(The input):
-- BEGIN --

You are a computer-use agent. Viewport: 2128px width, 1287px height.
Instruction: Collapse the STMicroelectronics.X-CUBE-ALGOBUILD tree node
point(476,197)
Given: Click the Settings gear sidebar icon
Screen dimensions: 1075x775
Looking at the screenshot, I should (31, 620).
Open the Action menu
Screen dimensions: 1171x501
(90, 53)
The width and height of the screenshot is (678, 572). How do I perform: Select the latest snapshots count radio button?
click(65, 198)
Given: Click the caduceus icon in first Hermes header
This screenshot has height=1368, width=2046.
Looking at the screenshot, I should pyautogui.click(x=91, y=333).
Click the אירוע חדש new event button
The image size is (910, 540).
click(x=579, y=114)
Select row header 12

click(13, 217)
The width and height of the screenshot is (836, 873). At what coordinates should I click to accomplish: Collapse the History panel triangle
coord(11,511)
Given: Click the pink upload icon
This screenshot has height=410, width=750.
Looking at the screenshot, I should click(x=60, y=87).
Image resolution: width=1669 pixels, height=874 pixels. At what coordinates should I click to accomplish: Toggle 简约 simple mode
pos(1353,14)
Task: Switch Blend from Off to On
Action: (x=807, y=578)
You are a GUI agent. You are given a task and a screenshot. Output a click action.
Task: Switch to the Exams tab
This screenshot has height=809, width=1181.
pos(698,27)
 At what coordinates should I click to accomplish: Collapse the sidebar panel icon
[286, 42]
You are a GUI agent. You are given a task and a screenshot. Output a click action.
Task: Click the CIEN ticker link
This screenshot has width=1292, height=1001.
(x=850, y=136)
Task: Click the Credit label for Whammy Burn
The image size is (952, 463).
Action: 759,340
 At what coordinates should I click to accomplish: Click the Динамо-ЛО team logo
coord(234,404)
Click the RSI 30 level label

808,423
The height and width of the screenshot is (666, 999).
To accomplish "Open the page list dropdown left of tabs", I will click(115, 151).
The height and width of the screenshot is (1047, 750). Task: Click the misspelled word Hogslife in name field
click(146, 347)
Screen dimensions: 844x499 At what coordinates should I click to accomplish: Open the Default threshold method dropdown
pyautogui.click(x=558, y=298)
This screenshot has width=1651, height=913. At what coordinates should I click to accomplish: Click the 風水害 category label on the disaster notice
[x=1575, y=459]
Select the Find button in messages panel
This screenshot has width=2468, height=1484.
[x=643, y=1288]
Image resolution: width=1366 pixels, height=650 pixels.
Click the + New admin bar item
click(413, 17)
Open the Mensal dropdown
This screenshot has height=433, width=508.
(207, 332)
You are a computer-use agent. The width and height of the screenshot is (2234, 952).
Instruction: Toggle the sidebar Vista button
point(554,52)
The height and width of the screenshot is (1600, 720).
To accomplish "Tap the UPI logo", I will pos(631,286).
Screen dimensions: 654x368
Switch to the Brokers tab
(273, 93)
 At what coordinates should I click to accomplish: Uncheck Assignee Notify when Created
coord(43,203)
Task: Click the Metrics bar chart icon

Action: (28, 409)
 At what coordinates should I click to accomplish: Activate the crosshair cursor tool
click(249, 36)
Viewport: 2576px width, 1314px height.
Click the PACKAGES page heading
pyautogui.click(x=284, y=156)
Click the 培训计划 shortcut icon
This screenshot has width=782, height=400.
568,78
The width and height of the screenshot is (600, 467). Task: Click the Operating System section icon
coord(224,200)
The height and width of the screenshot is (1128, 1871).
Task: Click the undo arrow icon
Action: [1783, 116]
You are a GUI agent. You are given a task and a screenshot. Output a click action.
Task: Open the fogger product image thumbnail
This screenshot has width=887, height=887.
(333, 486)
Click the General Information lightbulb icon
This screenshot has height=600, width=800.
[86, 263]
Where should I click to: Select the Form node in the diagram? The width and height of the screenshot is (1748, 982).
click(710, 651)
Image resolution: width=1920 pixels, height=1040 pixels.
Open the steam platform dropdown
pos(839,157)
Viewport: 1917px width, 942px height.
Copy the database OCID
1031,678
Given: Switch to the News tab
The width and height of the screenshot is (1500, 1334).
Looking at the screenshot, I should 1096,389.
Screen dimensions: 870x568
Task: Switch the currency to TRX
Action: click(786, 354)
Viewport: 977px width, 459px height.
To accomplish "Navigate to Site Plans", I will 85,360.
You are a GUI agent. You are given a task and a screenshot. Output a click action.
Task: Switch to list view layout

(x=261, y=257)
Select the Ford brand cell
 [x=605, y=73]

-- END --

(Exercise details):
Reproduce the lines above word for word, from the first line through the line containing "Looking at the screenshot, I should (31, 620).".

(Result of this task):
You are a computer-use agent. Viewport: 2128px width, 1287px height.
Instruction: Collapse the STMicroelectronics.X-CUBE-ALGOBUILD tree node
point(476,197)
Given: Click the Settings gear sidebar icon
Screen dimensions: 1075x775
Looking at the screenshot, I should (31, 620).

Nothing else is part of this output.